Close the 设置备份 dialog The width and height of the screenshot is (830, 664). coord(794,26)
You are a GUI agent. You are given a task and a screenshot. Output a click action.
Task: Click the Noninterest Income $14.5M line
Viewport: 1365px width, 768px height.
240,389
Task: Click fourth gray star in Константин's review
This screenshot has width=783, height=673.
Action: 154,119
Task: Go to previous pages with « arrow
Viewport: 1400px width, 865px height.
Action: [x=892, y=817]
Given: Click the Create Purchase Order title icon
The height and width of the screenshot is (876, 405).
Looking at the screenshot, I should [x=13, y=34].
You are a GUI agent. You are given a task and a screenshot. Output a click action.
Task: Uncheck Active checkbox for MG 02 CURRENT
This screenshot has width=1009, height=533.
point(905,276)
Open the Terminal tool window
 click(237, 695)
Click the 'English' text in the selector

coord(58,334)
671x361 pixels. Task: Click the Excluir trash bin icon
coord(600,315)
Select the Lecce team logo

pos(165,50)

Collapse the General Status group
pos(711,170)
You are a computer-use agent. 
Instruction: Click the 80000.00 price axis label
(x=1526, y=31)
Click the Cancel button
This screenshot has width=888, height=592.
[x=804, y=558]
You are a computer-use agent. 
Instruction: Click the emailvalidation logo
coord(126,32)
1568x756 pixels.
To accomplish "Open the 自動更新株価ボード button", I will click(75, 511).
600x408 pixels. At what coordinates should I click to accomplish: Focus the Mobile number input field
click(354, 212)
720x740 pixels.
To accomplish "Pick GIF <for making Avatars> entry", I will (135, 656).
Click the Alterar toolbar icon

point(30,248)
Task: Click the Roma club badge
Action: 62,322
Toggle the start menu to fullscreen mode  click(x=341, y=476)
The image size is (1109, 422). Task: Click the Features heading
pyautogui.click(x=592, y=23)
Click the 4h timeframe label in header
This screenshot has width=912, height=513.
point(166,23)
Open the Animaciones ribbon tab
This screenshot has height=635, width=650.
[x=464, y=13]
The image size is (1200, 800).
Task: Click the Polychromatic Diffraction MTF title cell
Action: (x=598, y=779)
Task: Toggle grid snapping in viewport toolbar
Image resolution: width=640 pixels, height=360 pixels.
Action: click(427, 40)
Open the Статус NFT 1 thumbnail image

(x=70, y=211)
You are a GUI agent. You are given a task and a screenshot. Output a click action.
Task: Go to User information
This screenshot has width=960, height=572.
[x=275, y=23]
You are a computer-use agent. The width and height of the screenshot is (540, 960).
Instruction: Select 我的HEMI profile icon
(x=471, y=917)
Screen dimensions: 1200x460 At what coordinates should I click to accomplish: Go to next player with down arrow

What is needed:
Copy out each line from the preceding entries that mentions the word "Toggle".

Problem solution:
Toggle the start menu to fullscreen mode  click(x=341, y=476)
Task: Toggle grid snapping in viewport toolbar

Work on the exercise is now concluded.